In 1937, von Neumann became a full US citizen. In 1938 he was awarded the M. Bocher Prize for his work in the field of analysis.

Von Neumann was married twice. He first married Mariette Kövesi in 1930. When making an offer, he did not find the best way express your feelings rather than with a romantic phrase: “It would be nice for us to be together, judging by how much we both like to drink.” Von Neumann even agreed to convert to Catholicism to please her family. The marriage broke up in 1937, and already in 1938 he married Klara Dan. From his first wife, von Neumann had a daughter, Marina, a future famous economist.

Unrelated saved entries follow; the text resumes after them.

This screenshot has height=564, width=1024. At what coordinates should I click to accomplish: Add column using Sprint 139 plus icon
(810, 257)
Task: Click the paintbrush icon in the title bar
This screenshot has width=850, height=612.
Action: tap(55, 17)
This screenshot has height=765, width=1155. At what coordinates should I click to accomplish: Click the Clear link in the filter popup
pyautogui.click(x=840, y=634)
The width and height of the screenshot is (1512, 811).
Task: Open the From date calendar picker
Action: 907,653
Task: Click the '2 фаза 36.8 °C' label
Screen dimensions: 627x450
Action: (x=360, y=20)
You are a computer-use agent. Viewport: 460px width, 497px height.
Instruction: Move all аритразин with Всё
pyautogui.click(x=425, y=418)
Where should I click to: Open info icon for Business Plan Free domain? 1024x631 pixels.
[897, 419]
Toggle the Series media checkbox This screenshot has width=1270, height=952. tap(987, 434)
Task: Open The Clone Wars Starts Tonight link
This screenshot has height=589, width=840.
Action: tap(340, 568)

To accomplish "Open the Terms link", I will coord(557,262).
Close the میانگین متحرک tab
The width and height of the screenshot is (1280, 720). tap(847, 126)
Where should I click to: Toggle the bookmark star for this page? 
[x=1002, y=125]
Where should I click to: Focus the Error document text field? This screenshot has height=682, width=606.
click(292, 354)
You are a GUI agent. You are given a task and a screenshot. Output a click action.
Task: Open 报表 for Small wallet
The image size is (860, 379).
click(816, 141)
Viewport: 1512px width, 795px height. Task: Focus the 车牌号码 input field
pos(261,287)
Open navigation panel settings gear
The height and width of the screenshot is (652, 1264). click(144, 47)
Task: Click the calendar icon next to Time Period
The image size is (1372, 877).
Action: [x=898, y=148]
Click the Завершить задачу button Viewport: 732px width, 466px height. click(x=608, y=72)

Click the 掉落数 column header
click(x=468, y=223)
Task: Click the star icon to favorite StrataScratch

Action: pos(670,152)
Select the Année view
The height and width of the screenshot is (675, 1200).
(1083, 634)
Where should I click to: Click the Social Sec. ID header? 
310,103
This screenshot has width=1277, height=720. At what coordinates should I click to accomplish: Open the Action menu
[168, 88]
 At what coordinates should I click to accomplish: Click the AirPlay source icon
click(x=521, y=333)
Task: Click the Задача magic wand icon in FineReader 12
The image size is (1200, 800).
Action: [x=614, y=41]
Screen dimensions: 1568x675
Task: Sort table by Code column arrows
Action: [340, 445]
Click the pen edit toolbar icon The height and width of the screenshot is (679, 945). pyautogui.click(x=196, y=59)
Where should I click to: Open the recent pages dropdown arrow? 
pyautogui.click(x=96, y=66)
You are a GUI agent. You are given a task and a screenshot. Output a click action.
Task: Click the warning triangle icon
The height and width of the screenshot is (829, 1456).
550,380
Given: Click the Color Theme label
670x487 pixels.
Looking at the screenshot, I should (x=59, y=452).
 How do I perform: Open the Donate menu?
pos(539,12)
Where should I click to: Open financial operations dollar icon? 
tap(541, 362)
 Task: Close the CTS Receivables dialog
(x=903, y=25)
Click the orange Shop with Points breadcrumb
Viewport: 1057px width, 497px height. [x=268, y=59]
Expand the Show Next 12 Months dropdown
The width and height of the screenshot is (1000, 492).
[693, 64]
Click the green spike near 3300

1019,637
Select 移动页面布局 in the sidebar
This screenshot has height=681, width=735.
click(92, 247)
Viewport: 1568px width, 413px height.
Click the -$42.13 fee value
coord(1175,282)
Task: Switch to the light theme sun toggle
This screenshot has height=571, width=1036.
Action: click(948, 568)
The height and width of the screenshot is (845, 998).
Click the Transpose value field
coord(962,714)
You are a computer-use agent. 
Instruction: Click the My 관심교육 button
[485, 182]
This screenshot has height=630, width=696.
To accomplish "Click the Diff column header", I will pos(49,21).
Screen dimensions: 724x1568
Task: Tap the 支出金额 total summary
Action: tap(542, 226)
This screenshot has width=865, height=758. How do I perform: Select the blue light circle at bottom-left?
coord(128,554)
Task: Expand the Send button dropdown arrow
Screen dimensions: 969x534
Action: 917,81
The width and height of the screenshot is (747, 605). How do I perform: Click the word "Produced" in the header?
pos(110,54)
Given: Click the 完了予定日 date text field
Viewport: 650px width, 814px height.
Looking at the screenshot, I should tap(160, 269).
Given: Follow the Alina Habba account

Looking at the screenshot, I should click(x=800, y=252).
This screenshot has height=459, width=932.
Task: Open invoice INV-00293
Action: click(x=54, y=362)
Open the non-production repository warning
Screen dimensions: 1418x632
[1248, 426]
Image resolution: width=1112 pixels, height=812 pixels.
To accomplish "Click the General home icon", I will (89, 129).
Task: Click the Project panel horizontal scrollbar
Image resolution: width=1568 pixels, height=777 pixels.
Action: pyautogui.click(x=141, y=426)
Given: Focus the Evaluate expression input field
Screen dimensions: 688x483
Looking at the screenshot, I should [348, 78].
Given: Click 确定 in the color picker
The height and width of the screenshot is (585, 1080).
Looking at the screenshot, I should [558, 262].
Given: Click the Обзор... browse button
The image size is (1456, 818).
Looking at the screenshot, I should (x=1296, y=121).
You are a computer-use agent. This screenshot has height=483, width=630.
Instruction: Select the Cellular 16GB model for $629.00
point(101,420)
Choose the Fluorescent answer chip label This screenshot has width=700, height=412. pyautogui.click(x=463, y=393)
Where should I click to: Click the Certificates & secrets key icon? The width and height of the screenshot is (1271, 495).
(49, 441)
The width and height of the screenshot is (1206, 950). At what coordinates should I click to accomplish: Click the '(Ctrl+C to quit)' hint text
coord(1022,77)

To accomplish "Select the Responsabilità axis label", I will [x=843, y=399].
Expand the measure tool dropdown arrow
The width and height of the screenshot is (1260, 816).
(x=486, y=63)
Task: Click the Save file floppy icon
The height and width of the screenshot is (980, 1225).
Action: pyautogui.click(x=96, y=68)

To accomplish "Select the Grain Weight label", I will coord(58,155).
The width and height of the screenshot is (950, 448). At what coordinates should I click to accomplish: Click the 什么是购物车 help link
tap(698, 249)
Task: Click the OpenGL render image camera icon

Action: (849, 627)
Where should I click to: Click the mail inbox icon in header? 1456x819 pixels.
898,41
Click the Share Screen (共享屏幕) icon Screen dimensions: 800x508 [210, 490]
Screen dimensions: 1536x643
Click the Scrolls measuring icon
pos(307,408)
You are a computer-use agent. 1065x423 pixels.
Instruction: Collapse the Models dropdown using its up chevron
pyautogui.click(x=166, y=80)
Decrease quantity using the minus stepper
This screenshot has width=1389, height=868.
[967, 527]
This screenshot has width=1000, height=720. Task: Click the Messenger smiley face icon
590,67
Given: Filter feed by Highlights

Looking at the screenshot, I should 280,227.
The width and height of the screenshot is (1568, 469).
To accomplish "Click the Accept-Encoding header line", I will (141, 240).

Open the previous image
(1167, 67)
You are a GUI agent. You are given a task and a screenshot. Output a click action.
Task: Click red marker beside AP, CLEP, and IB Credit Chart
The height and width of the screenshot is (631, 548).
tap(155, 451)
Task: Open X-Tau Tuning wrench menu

In 1957, von Neumann developed bone cancer, possibly caused by radiation exposure while researching the atomic bomb in Pacific Ocean or perhaps during subsequent work at Los Alamos, New Mexico (his colleague, nuclear research pioneer Enrico Fermi, died of bone cancer in 1954). A few months after the diagnosis, von Neumann died in great agony. The cancer also attacked his brain, leaving him virtually unable to think. As he lay dying in Walter Reed Hospital, he shocked his friends and acquaintances by asking him to speak with Catholic priest.